Tuesday, October 02, 2012

Rocktober: 'The Girl Can't Help It' (1956)

Frank Tashlin started his career as an animator, and appropriately enough he directs live action a bit like it's the zany animation of the Warner Bros. shorts he worked on. The Girl Can't Help It is an amusing if sometimes sluggish comedy about a washed-up talent manager hired by a gangster to turn his girlfriend into a pop star. Naturally, the manager and the girlfriend fall in love, and the gangster is none too happy about it. The predictable story is paper-thin, but the appeal of The Girl Can't Help It comes from Tashlin's energetic style, which includes throwing in loads of performances by popular rock musicians of the time (Little Richard, Eddie Cochran, Fats Domino, Gene Vincent, etc.), as well as the vibrant colors and sometimes goofy set pieces that recall his animation work.

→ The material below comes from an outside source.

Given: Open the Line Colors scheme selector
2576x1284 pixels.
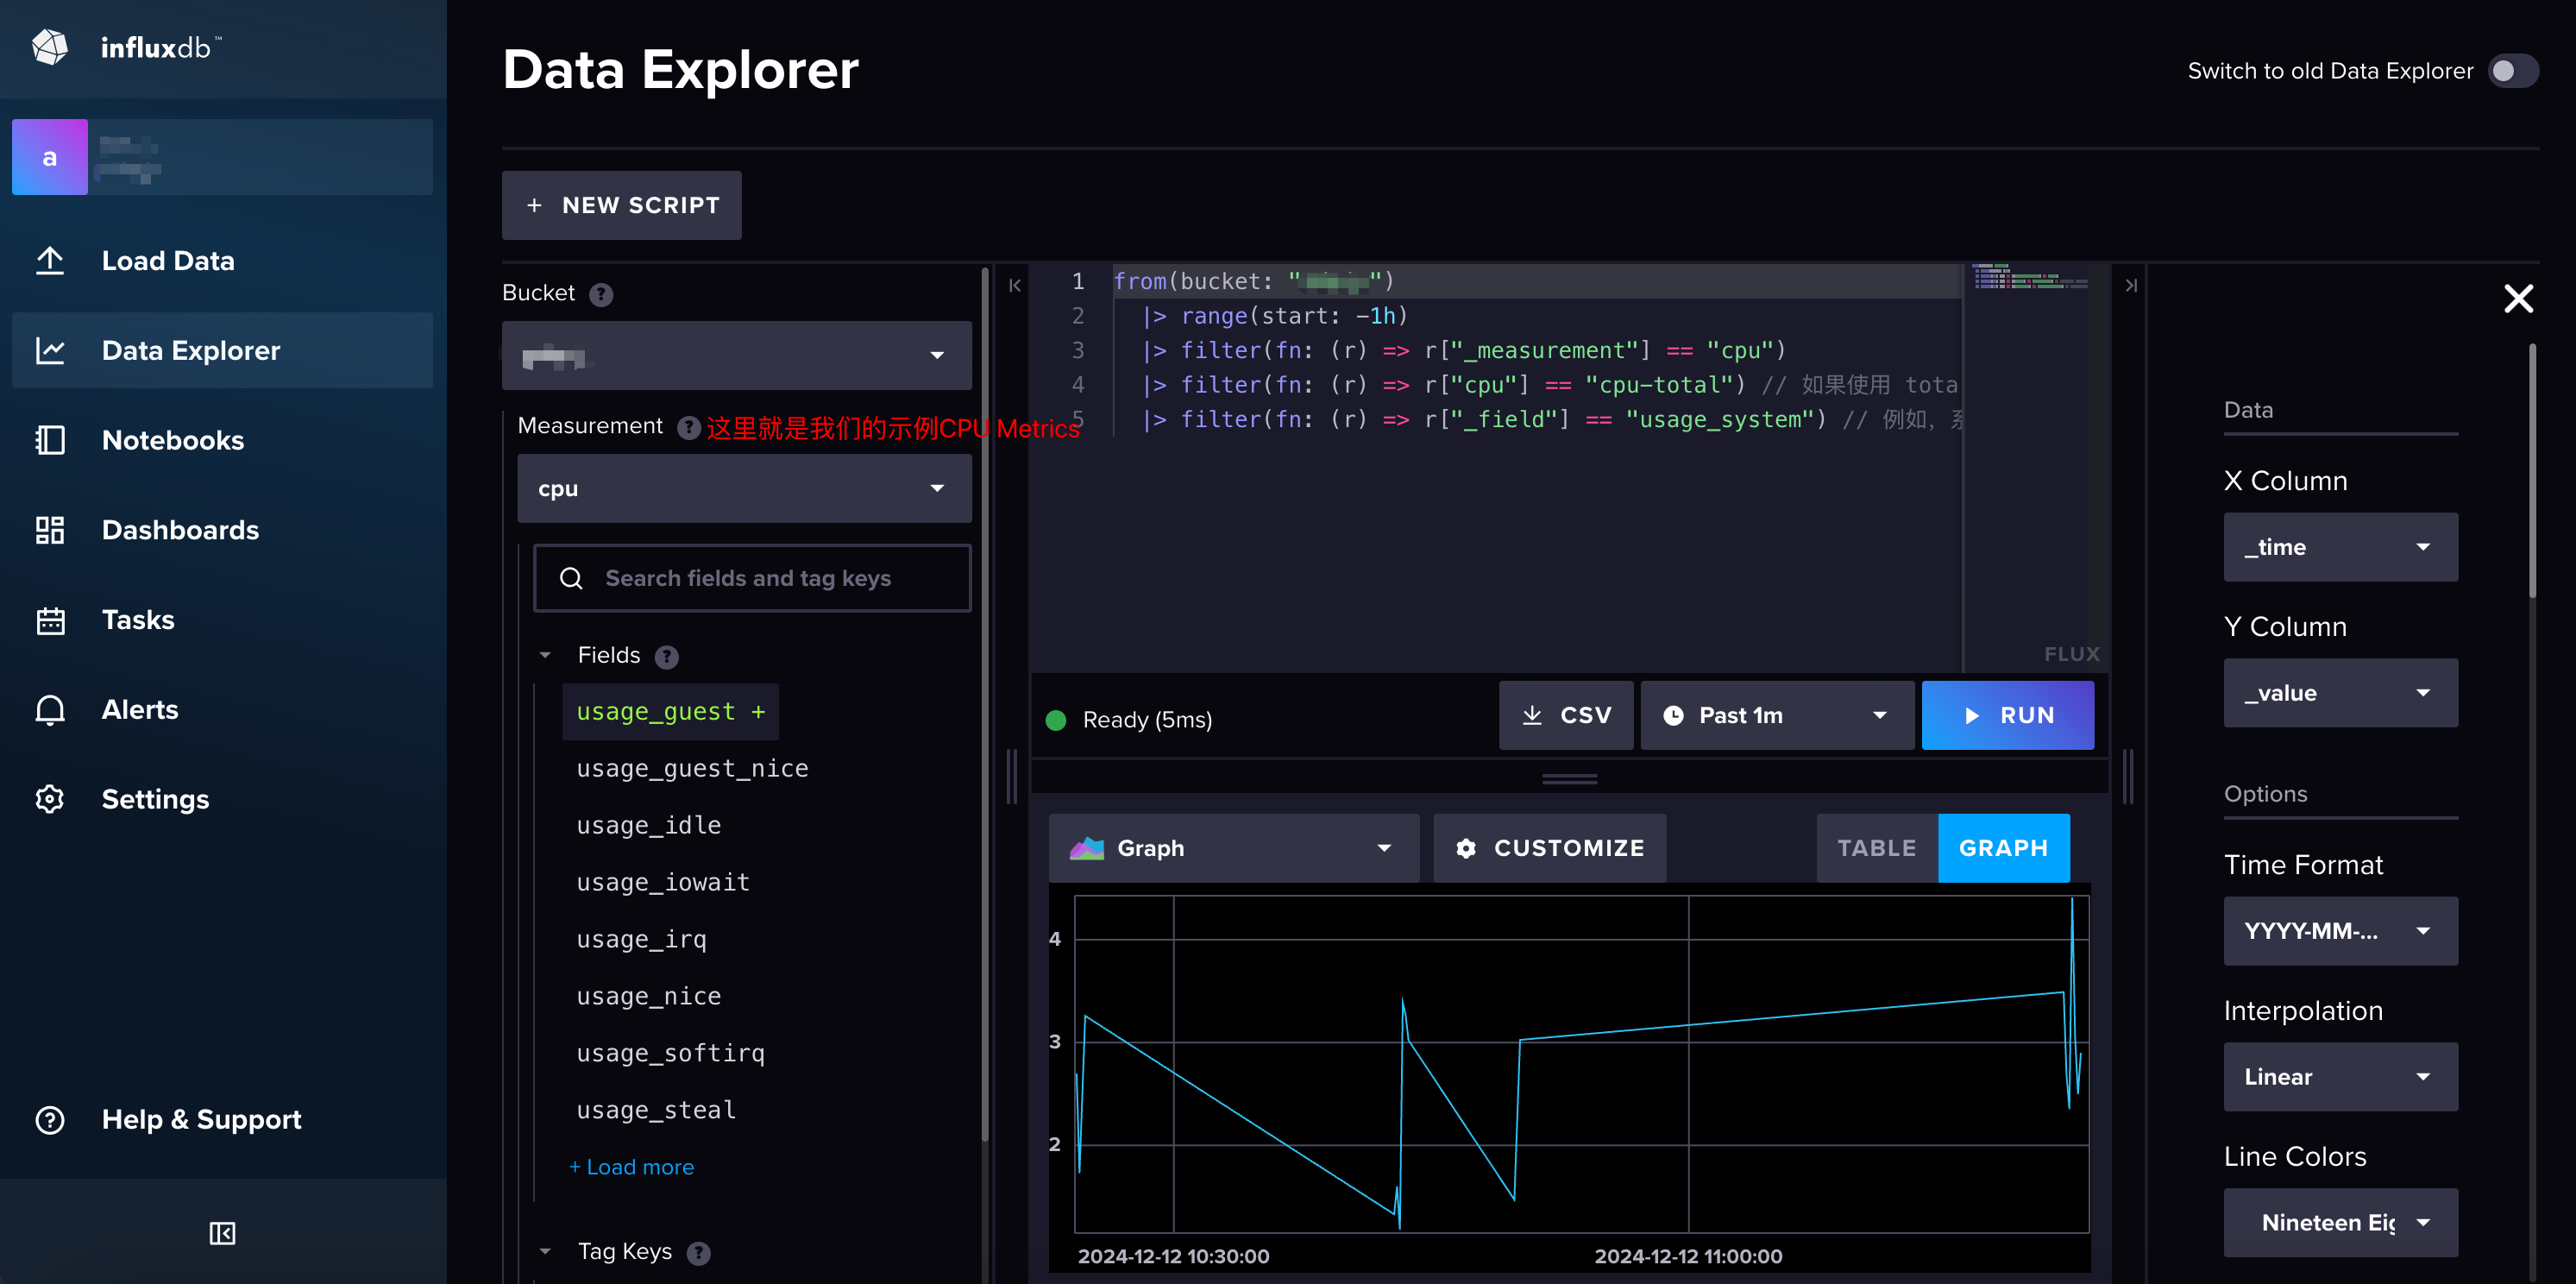Looking at the screenshot, I should click(2340, 1222).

Star Jayne Mansfield is also essentially a human cartoon, one of the obvious precursors of Jessica Rabbit, and although she's known for not being an especially strong actress, she's perfect in the part of bubbly, naive Jerri Jordan, who really wants to settle down and get married instead of becoming a singing sensation. Tashlin makes good use of Mansfield's, er, assets, and her somewhat confused demeanor and little-girl voice are perfect for the part of Jerri. Tom Ewell brings more grounded emotional realism to his role as manager Tom Miller, and Tashlin stages a wonderful sequence in which Tom imagines his ex singing to him in various outfits from various rooms of his house as he plays one of her records.

The musical performances, which are often inserted almost in their entirety with little plot relevance, are seriously impressive, and show an energy and intensity to early rock n' roll. Vincent's performance of "Be-Bop-a-Lula" is particularly electrifying, and Tashlin does a very good job of capturing the excitement and newness of rock n' roll without condescending to it, even though some of his characters clearly view the music with disdain. The Girl Can't Help It takes so many elements that people would have regarded as superficial (rock music, Mansfield, the influence of animation) and weaves them into something lively and very timely.